Please be advised this article contains adult content to educate women 18 and over.

Before you start complaining about the lack of foreplay in the bedroom and blaming the inexperience of your partner for not getting “hot and ready,” you may want to stop and reevaluate yourself…

By Alexia McKay

“He’s not hitting it right!”

“He doesn’t turn me on like that.”

“I just been stressing, that’s all.”

Excuses, excuses, excuses. Just like men have a laundry list of excuses as to why they can’t get it up or make it last, women can have just as many on why they can’t get it wet. But if you’re a middle-aged woman, the reason may not be the guy after all, but you instead.

Lack of vaginal moisture could be caused a medical condition known as vaginal atrophy or atrophic vaginitis. Its a condition in which the vaginal walls become thinned, dried and inflamed due to your body having less oxygen and estrogen. According to the Cleveland Clinic, low estrogen levels could change the acid balance of the vagina and cause vaginal and urinary tract infections.

Vaginal atrophy typically occurs to women after menopause. Other causes include perimenopause ( the years leading up to menopause), surgical menopause ( surgical removal of the ovaries) and chemotherapy for cancer.

Nonetheless, the condition can make intercourse painful. And we’re not talking about the 50 shades pleasurable type of pain. Many of the symptoms are associated with syndromes of menopause (GSM).

Mayo Clinic provides other symptoms for atrophic vaginitis:

  • Vaginal dryness
  • Vaginal burning
  • Vaginal discharge
  • Genital itching
  • Burning with urination
  • Urgency with urination
  • More urinary tract infections
  • Urinary incontinence
  • Light bleeding after intercourse
  • Discomfort with intercourse
  • Decreased vaginal lubrication during sexual activity
  • Shortening and tightening of the vaginal canal

 

Other risk factors are:

  • Smoking; which not only causes every type of cancer known to mankind but could also could impact the blood circulation to your vagina and reduce estrogens in your body.
  • Lack of vaginal births; yep, the number of children coming out of your vagina makes a difference. Women with fewer vaginal births are more likely to develop GSM than women with vaginal deliveries.
  • Lack of sexual activity; not getting any not only makes a moody woman but a dried-up, bitter one as well. Doctors say sexual activity increases blood flow and makes your vaginal walls more flexible. Please note: we understand the average person’s sex life is not a page out of Zane’s Sex Chronicles ( unfortunately), and you don’t have to be a tramp about it ( STDs are still a big deal) Practice safe sex with your partner (s), and if you have no one, there’s always you.

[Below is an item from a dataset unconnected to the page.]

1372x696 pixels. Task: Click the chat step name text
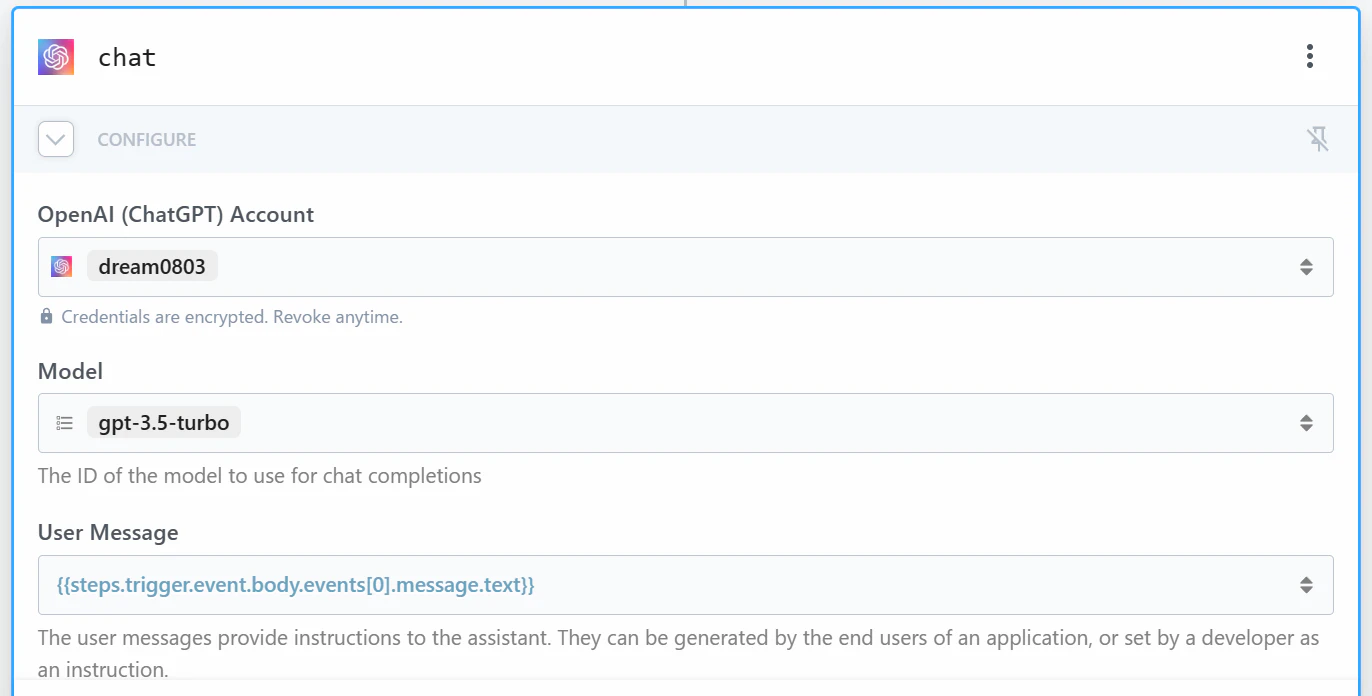(x=127, y=58)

Masturbation can be just as stimulating as actual penetration.

Photo Credit: 123rf

Although the condition can not be fully treated, it could be controlled. For instance, if sex is uncomfortable for you, doctors suggest using a vaginal moisturizer or lubricant such as  K-Y jelly or Liquibeads.  Doctors suggest avoiding products that contain petroleum jelly, such as Vaseline. If penetration becomes unbearable,  additional treatments from your doctor will be recommended such as vaginal dilators and or a pelvic floor physical therapist for the treatment of painful intercourse.

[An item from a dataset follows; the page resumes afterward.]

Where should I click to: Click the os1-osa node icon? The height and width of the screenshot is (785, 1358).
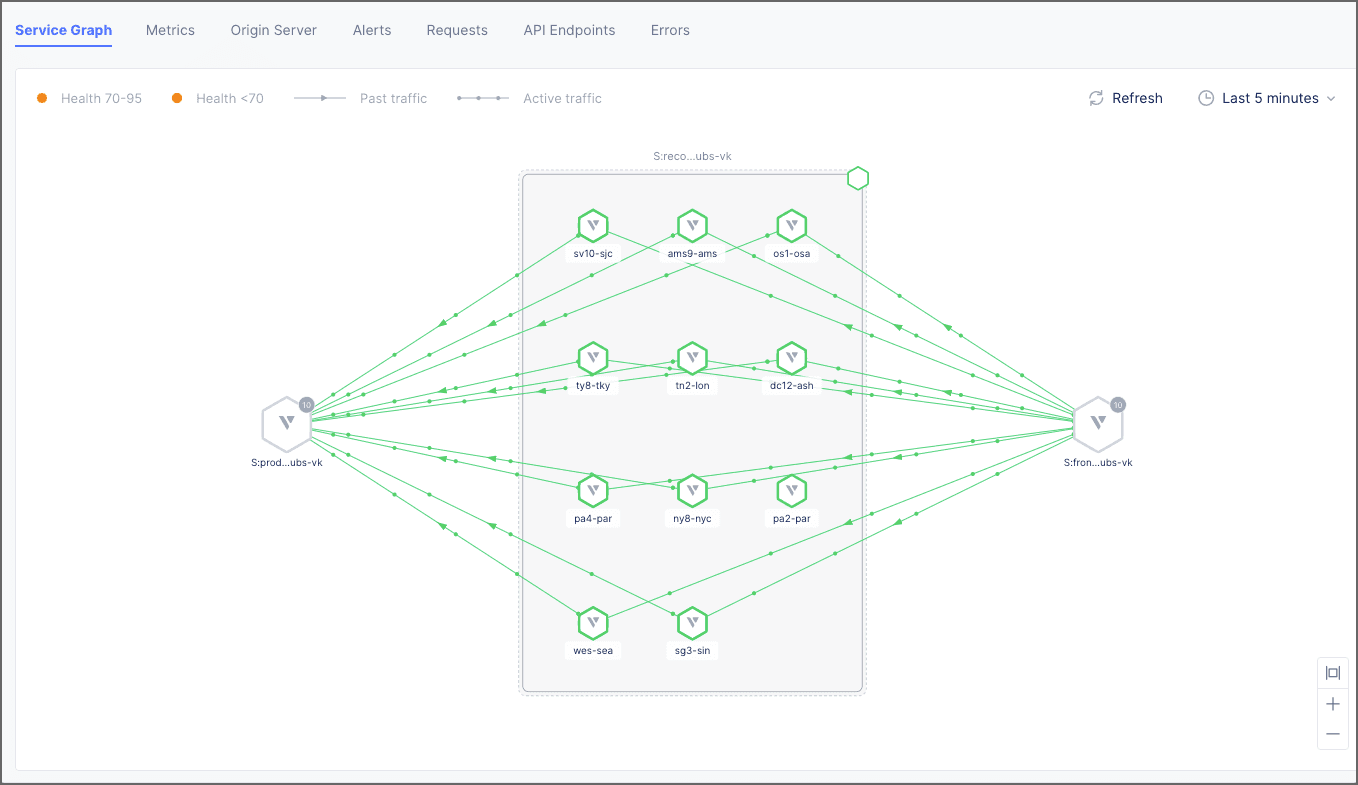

Treatment varies with vaginal atrophy; however, many women found themselves ashamed to go to the doctor and even more are unaware of this condition. But doctors say the symptoms are nothing to be ashamed of. One treatment that is recommended is called vaginal estrogen therapy. The therapy could come in the form of a cream, ring, tablet or soft-gel that’s inserted into the vagina.

Photo Credit: 123rf

Another is systemic estrogen therapy which provides estrogen to the entire body through a  patch, gel or pill, or vaginal ring; This treatment is often used as a first-line treatment for women. Vaginal estrogen is similar to systemic estrogen and is applied in smaller doses.

Shalease is a new laser treatment on the market designed to combat vagina atrophy. The 15-minute procedure involves inserting a cylindrical device into the vagina that uses laser therapy to help promote the production of collagen, which boosts the health of the vaginal wall, that has wasted away.

Talk to your doctor to discuss the best treatment options for your body.